(Stored data entries)
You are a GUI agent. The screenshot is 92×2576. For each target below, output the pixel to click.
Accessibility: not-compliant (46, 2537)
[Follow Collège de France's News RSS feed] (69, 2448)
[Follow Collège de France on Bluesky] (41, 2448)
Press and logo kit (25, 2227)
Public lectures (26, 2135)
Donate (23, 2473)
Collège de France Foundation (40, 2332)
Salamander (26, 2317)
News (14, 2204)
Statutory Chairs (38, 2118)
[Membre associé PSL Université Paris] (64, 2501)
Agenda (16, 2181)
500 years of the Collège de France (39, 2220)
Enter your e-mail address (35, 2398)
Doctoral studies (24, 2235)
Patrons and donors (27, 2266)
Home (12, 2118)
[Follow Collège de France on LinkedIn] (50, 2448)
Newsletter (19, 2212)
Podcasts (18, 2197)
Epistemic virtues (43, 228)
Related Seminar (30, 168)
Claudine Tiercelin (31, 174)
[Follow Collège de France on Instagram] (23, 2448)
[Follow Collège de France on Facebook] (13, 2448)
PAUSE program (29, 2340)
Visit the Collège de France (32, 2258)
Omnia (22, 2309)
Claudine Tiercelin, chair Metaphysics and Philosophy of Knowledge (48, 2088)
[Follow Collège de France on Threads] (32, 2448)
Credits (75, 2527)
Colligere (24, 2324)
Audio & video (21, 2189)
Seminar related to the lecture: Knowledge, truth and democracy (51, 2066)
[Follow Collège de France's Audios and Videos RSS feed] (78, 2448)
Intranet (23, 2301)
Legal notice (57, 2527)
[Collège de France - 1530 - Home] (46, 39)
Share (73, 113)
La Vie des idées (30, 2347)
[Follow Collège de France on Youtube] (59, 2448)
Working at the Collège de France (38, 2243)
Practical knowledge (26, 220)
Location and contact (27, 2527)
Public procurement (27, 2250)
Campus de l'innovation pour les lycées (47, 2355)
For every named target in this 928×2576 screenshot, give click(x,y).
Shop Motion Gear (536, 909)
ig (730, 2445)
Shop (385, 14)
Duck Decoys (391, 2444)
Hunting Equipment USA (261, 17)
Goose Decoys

» **ABOUT THIS TASK**
In the entries above, tally the lines that hold the string "Seminar" and give only the count.

» **SOLUTION TO THE PROBLEM**
2